Problem set
[A] Please return everything in the forum exchange from "This is really" down to "of your thinking.", copied word for word.
[B] Answer these from the forum exchange.
(i) The poster who grew up in Philly lived across from what?
(ii) What did that poster have to take out for an education and is still paying off?
(iii) According to the reply to that poster, what kind of school did the poster attend?

Passage for review

That's one very marginal case and it ended with prosecution and termination of career. Compare that with the innumerable white collar criminals that get off with a slap on the wrist if even.
Azelma wrote:
Aestu wrote:
Hypocrisy for the reasons described above and elsewhere, amongst them that you are reliant on both handouts and social favor.
Says the guy who's being supported by his parents....
Besides, how am I reliant on handouts and social favor? Examples please.
I already did. If not for the state propping up the education bubble via student loans, subsidies to firms that give loans, and public overspending on education, your job would not exist.
Azelma wrote:
Aestu wrote:
Correct, you're nothing special. You also benefit from extraordinary social and institutional advantages. Which they don't.
You're not special either. Also, assuming you didn't read anything I've written previously about my life and history, how have I benefited from extraordinary social and institutional advantages? Please be specific. For that matter, haven't you benefited from some social situations? Didn't you grow up in Sacramento? Not exactly a ghetto place if you were able to have a garden and sell lemonade. I grew up in Philly across from two bars and living in a shitty 1 bedroom apartment with my mother and sister. Haven't your parents paid for your college education and supported you? Haven't you used your parents money to pay for your WoW subscriptions/sever transfers? I had to take student loans which I am still paying off. Please...spare me the "you benefited from so much" when you didn't even bother to read about the poverty I grew up with or how many jobs I've held while getting my education. I would have given the world to live in sunny Sacramento selling lemonade to wealthy Californians.
You went to a private school and your family was well enough off to pay for your internship.
The difference between you and I is, I don't deny the advantages of my birth and blithely say everyone who isn't as fortunate is lazy.
Azelma wrote:
Aestu wrote:
Azelma wrote:
It's just not fun to discuss anything with you. I don't have a problem being shown where my thinking is flawed, I do have a problem being disrespected though.
This is really your problem right there. It's called intellectual decadence or mental laziness, depending on who you ask. Finding the truth inevitably requires the thinking of thoughts that are not pleasant...i.e., not FUN to think. A lot of people can't do that.
Again, you assume so much. I think it's fun to be challenged. I don't think it's fun to be disrespected and insulted. Therein lies the rub.
I didn't assume anything. In this very thread you keep contradicting yourself, or being proven wrong then continuing to believe the disproven anyway. You invite contempt through the contradictions and stubborn fallacies and laziness of your thinking.

Dataset section
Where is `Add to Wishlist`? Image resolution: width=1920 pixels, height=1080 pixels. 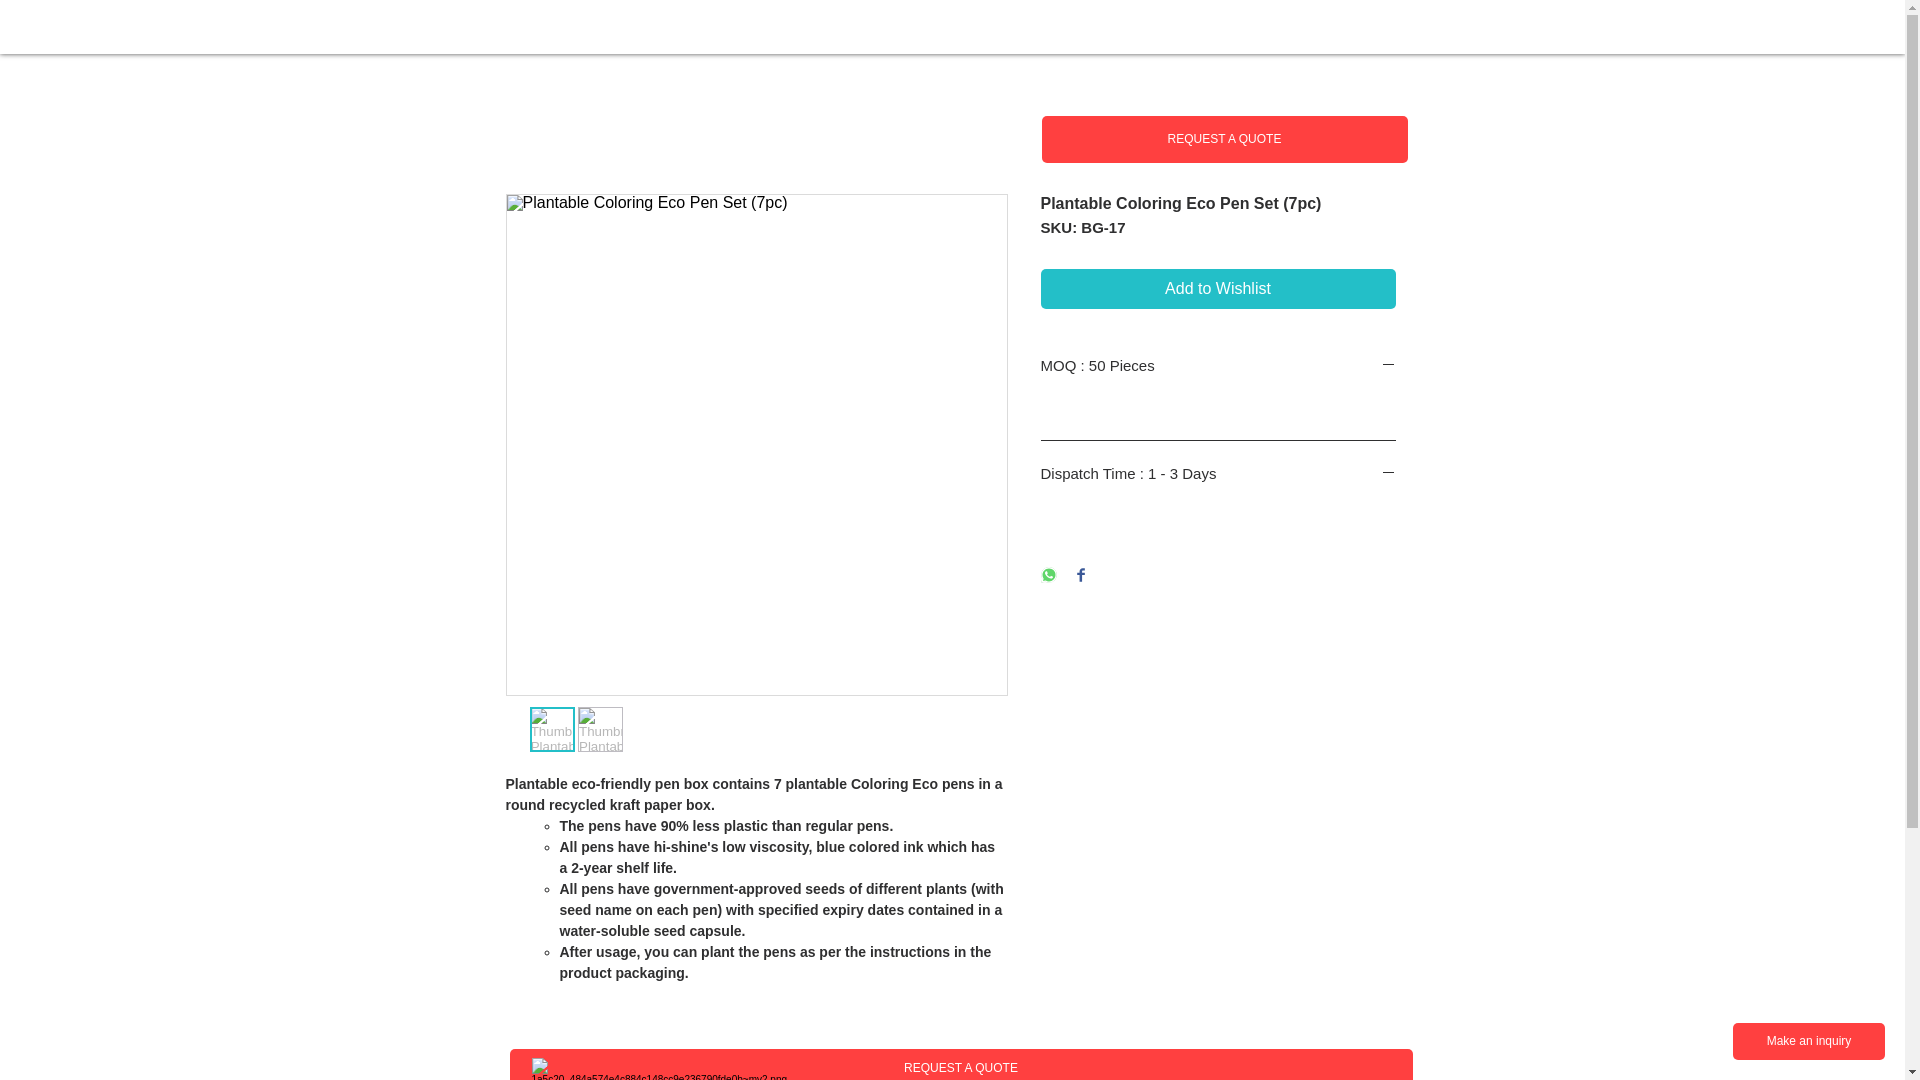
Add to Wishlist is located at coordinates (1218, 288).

Solutions for each task
[A]
This is really your problem right there. It's called intellectual decadence or mental laziness, depending on who you ask. Finding the truth inevitably requires the thinking of thoughts that are not pleasant...i.e., not FUN to think. A lot of people can't do that.
Again, you assume so much. I think it's fun to be challenged. I don't think it's fun to be disrespected and insulted. Therein lies the rub.
I didn't assume anything. In this very thread you keep contradicting yourself, or being proven wrong then continuing to believe the disproven anyway. You invite contempt through the contradictions and stubborn fallacies and laziness of your thinking.

[B]
(i) Two bars
(ii) Student loans
(iii) A private school